### TESTO FORNITO ###

Fmi conferma stima crescita Italia 2024 a 0,7%, alza 2025 a 0,9%

- di: Barbara Bizzarri
 
Il Fondo Monetario Internazionale aggiorna le stime di crescita globali, confermando per l’Italia una progressione dello 0,7% quest’anno, sotto l’1% indicato come obiettivo alla portata recentemente dal ministro Giorgetti, ma tuttavia rafforzandola di 0,2 punti al +0,9% per il prossimo anno. Uno scenario in livellamento ma con alcuni campanelli d’allarme che riguardano in particolare gli Stati Uniti a causa del rischio di guerre commerciali e conti pubblici in disordine.

Fmi conferma stima crescita Italia 2024 a 0,7%, alza 2025 a 0,9%

Sull'economia dell'intero pianeta la previsione di crescita di quest'anno è stata confermata al 3,2%, mentre quella del 2025 è stata alzata di un decimale di punto al 3,3%. Per l'insieme dell'area euro il Fmi ha invece ritoccato al rialzo di un decimale di punto la previsione di crescita 2024, allo 0,9%, e confermato quella sul 2025 all'1,5%. Per la Germania le previsioni sono invariate a un 0,2% di crescita quest'anno e a un 1,3% il prossimo; per la Francia la stima sul 2024 è stata alzata di 0,2 punti allo 0,9% e quella sul 2025 tagliata di 0,1 punti all'1,3%. Infine per la Spagna, che tra le grandi economie dell'area euro era già quella con i tassi di espansione previsti più elevati, il Fmi ha alzato di ben 0,5 punti la previsione di crescita 2024 al 2,4% e confermato quella sul 2025 al 2,1%. La Germania è il paese con la crescita prevista più contenuta su quest'anno, l'Italia sul prossimo. Per l'economia degli Stati Uniti le attese dell'istituzione di Washington sono state limate di 0,1 punti su quest'anno, al 2,6% di crescita, e confermate all'1,9% sul 2025. Il Fmi ha poi operato consistenti revisioni a rialzo sulle previsioni di crescita della Cina, 0,4 punti percentuali in più sia sul 2025, ora indicata al 5%, che sul 2025, al 4,5%. Il Paese con la crescita più elevata tra le grandi economie globali resta l'India, con un 7% atteso quest'anno (alzata di 0,2 punti) e un 6,5% il prossimo, dato confermato.

### VOCI DEL DATASET ###

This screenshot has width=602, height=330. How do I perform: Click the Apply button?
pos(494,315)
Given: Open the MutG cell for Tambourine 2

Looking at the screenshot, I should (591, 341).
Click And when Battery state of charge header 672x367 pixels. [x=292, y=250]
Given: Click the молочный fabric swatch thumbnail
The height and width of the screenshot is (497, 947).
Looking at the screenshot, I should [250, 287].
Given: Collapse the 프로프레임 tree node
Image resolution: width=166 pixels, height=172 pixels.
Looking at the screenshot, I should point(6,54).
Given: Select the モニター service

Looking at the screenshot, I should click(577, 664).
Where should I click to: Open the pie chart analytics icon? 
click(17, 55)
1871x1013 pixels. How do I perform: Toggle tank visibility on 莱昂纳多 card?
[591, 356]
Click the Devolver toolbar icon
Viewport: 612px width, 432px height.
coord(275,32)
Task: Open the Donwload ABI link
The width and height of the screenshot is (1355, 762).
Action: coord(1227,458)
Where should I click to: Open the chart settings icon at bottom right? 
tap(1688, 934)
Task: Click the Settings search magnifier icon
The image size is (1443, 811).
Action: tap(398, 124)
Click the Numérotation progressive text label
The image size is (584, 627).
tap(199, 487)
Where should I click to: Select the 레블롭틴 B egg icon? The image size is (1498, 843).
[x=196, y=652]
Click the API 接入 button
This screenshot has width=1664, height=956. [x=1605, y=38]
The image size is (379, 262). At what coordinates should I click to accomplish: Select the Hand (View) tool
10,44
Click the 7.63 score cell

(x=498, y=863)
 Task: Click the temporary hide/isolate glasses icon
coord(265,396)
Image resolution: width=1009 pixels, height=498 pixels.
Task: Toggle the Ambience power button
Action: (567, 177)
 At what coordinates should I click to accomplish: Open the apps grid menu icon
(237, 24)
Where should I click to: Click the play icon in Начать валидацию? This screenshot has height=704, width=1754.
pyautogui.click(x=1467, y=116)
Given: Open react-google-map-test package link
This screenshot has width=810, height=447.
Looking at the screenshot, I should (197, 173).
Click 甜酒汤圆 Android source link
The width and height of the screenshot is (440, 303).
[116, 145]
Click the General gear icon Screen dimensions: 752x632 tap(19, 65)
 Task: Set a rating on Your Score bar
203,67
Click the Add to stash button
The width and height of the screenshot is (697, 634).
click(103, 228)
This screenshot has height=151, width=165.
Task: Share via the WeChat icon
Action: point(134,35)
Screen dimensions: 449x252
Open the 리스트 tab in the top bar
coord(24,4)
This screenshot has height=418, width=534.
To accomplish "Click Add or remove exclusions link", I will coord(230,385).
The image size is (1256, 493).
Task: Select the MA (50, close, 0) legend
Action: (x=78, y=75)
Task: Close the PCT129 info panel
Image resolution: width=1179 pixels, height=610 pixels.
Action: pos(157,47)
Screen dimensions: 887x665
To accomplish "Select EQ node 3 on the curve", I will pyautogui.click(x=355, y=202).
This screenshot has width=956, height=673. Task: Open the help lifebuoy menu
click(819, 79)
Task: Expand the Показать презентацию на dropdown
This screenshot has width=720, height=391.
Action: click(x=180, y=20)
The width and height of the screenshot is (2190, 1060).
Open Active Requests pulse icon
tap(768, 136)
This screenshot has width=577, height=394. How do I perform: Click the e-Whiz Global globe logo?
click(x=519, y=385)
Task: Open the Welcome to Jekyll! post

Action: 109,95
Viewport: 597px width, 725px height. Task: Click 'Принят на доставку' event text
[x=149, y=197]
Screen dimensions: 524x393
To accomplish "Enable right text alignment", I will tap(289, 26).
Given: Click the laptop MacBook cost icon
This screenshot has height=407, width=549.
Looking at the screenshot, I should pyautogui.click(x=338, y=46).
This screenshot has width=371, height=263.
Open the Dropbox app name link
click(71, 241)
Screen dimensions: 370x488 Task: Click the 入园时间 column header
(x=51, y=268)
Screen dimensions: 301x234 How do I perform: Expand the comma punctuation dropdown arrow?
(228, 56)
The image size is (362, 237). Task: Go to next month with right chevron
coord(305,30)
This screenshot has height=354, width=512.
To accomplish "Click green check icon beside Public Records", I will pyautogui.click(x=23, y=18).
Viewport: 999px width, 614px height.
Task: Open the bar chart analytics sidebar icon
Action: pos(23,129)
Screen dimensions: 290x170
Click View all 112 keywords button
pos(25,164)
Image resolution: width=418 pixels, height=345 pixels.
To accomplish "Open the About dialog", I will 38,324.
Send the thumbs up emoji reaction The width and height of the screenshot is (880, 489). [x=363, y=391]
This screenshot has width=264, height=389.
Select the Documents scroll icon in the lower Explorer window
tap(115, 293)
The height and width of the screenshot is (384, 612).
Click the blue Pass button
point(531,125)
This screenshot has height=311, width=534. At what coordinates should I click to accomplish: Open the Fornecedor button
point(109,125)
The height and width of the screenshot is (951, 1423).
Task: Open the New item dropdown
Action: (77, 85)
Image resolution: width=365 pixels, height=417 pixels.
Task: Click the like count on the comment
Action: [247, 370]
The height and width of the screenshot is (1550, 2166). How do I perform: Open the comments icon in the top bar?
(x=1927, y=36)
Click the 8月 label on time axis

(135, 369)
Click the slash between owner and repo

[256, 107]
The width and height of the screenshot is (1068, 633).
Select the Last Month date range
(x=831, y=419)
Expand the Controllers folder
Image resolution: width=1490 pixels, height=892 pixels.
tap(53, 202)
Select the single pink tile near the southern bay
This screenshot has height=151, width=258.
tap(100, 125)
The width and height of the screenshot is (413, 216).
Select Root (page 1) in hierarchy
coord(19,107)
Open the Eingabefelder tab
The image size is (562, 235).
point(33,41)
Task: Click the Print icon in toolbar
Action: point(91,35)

###

CONSEGNA → Riscrivi la parte del testo sulle stime di crescita da "- di: Barbara" a "pubblici in disordine.", mettendo "FMI" al posto di "Fondo Monetario Internazionale". Le righe costituiscono materiale a sé, distinto dal testo.

RISULTATO DELL'ESERCIZIO →
- di: Barbara Bizzarri
 
Il FMI aggiorna le stime di crescita globali, confermando per l’Italia una progressione dello 0,7% quest’anno, sotto l’1% indicato come obiettivo alla portata recentemente dal ministro Giorgetti, ma tuttavia rafforzandola di 0,2 punti al +0,9% per il prossimo anno. Uno scenario in livellamento ma con alcuni campanelli d’allarme che riguardano in particolare gli Stati Uniti a causa del rischio di guerre commerciali e conti pubblici in disordine.